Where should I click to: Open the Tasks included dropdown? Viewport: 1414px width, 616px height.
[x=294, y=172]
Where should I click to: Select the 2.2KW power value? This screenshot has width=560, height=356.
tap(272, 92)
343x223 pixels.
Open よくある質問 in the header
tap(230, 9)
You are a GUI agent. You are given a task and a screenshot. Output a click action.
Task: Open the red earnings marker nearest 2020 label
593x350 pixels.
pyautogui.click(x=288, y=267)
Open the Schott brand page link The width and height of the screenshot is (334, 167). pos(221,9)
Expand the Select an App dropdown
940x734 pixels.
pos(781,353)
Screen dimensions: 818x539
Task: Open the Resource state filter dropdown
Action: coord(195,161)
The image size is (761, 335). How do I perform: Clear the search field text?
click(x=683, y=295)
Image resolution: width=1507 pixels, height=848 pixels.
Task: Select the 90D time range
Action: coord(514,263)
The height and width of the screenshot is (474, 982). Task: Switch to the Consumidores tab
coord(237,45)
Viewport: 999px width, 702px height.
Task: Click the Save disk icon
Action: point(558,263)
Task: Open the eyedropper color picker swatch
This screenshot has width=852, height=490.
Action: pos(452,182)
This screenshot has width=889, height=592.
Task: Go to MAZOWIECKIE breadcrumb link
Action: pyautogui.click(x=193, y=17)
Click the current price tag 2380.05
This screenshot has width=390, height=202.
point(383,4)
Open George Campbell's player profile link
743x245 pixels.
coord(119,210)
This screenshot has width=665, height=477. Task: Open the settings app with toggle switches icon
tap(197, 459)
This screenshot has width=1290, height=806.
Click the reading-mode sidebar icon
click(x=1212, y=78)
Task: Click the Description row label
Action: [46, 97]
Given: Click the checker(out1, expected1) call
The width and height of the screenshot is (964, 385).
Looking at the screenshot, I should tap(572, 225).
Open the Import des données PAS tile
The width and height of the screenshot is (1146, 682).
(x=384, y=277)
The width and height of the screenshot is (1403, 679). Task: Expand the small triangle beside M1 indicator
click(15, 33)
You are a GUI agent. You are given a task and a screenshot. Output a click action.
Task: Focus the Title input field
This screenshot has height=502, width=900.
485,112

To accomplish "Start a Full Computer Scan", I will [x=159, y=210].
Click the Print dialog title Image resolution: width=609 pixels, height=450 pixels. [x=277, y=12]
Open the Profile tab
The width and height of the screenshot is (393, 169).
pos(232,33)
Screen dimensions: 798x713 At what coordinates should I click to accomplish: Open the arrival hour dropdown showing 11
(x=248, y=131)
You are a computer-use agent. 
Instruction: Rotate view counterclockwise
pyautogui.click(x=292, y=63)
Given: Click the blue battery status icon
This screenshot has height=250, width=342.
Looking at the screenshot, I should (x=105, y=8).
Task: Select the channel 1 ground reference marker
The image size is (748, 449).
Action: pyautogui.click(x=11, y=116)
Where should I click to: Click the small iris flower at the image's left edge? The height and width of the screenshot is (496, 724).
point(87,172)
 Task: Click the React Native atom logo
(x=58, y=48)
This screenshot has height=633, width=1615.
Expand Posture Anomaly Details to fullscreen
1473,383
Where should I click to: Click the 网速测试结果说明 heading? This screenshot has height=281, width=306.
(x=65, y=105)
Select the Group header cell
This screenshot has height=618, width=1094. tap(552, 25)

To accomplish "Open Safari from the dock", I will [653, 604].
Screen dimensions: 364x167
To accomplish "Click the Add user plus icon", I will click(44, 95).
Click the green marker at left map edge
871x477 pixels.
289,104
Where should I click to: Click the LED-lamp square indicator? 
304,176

——————————

• EXERCISE AIM
Set down every one of the entries above verbatim.

• RESPONSE
Where should I click to: Open the Tasks included dropdown? Viewport: 1414px width, 616px height.
[x=294, y=172]
Where should I click to: Select the 2.2KW power value? This screenshot has width=560, height=356.
tap(272, 92)
343x223 pixels.
Open よくある質問 in the header
tap(230, 9)
You are a GUI agent. You are given a task and a screenshot. Output a click action.
Task: Open the red earnings marker nearest 2020 label
593x350 pixels.
pyautogui.click(x=288, y=267)
Open the Schott brand page link The width and height of the screenshot is (334, 167). pos(221,9)
Expand the Select an App dropdown
940x734 pixels.
pos(781,353)
Screen dimensions: 818x539
Task: Open the Resource state filter dropdown
Action: coord(195,161)
The image size is (761, 335). How do I perform: Clear the search field text?
click(x=683, y=295)
Image resolution: width=1507 pixels, height=848 pixels.
Task: Select the 90D time range
Action: coord(514,263)
The height and width of the screenshot is (474, 982). Task: Switch to the Consumidores tab
coord(237,45)
Viewport: 999px width, 702px height.
Task: Click the Save disk icon
Action: point(558,263)
Task: Open the eyedropper color picker swatch
This screenshot has width=852, height=490.
Action: pos(452,182)
This screenshot has width=889, height=592.
Task: Go to MAZOWIECKIE breadcrumb link
Action: pyautogui.click(x=193, y=17)
Click the current price tag 2380.05
This screenshot has width=390, height=202.
point(383,4)
Open George Campbell's player profile link
743x245 pixels.
coord(119,210)
This screenshot has width=665, height=477. Task: Open the settings app with toggle switches icon
tap(197, 459)
This screenshot has width=1290, height=806.
Click the reading-mode sidebar icon
click(x=1212, y=78)
Task: Click the Description row label
Action: [46, 97]
Given: Click the checker(out1, expected1) call
The width and height of the screenshot is (964, 385).
Looking at the screenshot, I should tap(572, 225).
Open the Import des données PAS tile
The width and height of the screenshot is (1146, 682).
(x=384, y=277)
The width and height of the screenshot is (1403, 679). Task: Expand the small triangle beside M1 indicator
click(15, 33)
You are a GUI agent. You are given a task and a screenshot. Output a click action.
Task: Focus the Title input field
This screenshot has height=502, width=900.
485,112

To accomplish "Start a Full Computer Scan", I will [x=159, y=210].
Click the Print dialog title Image resolution: width=609 pixels, height=450 pixels. [x=277, y=12]
Open the Profile tab
The width and height of the screenshot is (393, 169).
pos(232,33)
Screen dimensions: 798x713 At what coordinates should I click to accomplish: Open the arrival hour dropdown showing 11
(x=248, y=131)
You are a computer-use agent. 
Instruction: Rotate view counterclockwise
pyautogui.click(x=292, y=63)
Given: Click the blue battery status icon
This screenshot has height=250, width=342.
Looking at the screenshot, I should (x=105, y=8).
Task: Select the channel 1 ground reference marker
The image size is (748, 449).
Action: pyautogui.click(x=11, y=116)
Where should I click to: Click the small iris flower at the image's left edge? The height and width of the screenshot is (496, 724).
point(87,172)
 Task: Click the React Native atom logo
(x=58, y=48)
This screenshot has height=633, width=1615.
Expand Posture Anomaly Details to fullscreen
1473,383
Where should I click to: Click the 网速测试结果说明 heading? This screenshot has height=281, width=306.
(x=65, y=105)
Select the Group header cell
This screenshot has height=618, width=1094. tap(552, 25)

To accomplish "Open Safari from the dock", I will [653, 604].
Screen dimensions: 364x167
To accomplish "Click the Add user plus icon", I will click(44, 95).
Click the green marker at left map edge
871x477 pixels.
289,104
Where should I click to: Click the LED-lamp square indicator? 
304,176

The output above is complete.